By granting this authorization, I permit the aforementioned Agent to access and utilize my confidential information provided in writing, electronically, or by phone solely for one or more of the following purposes:
- Searching for an existing Marketplace application
- Completing an application for eligibility and enrollment in a Marketplace Qualified Health Plan, or other government assistance programs such as Medicaid, CHIP, or advance tax credits to help pay for Marketplace premiums
- Providing ongoing account support and enrollment assistance, as needed
- Responding to any inquiries from the Marketplace regarding my application
I understand that the Agent will not use or share my personally identifiable information (PII) for any purposes other than those listed above. The Agent will take all necessary measures to ensure that my PII is protected and maintained securely during collection, storage, and use for the purposes stated.

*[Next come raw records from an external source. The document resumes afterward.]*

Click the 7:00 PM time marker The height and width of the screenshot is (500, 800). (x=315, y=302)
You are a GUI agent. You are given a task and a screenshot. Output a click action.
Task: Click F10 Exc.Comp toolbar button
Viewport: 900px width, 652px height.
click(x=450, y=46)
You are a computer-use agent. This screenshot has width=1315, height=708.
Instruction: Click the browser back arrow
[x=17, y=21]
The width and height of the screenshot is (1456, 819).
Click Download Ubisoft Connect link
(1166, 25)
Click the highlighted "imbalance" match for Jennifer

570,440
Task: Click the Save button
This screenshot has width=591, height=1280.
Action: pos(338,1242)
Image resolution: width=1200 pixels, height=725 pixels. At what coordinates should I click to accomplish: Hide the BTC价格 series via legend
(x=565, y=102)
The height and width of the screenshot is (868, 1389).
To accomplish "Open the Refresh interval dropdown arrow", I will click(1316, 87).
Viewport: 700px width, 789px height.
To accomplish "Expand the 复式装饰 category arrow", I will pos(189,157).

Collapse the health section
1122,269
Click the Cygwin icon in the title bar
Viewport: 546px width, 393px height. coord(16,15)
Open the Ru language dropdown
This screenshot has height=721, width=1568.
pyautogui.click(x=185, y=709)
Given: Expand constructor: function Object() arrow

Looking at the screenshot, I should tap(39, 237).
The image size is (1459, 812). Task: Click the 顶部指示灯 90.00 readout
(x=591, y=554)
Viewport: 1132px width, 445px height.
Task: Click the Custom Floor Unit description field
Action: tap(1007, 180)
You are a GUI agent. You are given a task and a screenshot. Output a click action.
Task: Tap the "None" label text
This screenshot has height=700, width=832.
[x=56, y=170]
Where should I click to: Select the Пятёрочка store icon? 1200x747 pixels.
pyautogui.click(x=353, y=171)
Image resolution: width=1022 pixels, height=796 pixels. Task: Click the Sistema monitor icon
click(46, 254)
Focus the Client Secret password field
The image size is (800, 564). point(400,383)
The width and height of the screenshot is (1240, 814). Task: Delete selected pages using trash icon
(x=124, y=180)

I confirm that the information I provide for my Marketplace eligibility and enrollment application is accurate to the best of my knowledge. I also confirm that I have reviewed my completed application and verify its accuracy.
I acknowledge that I am not required to share any additional personal or health-related information with my Agent beyond what is necessary for the eligibility and enrollment process. I understand that my consent remains in effect until I revoke it, and I may do so at any time by contacting my Agent or by revoking it through my HealthSherpa dashboard.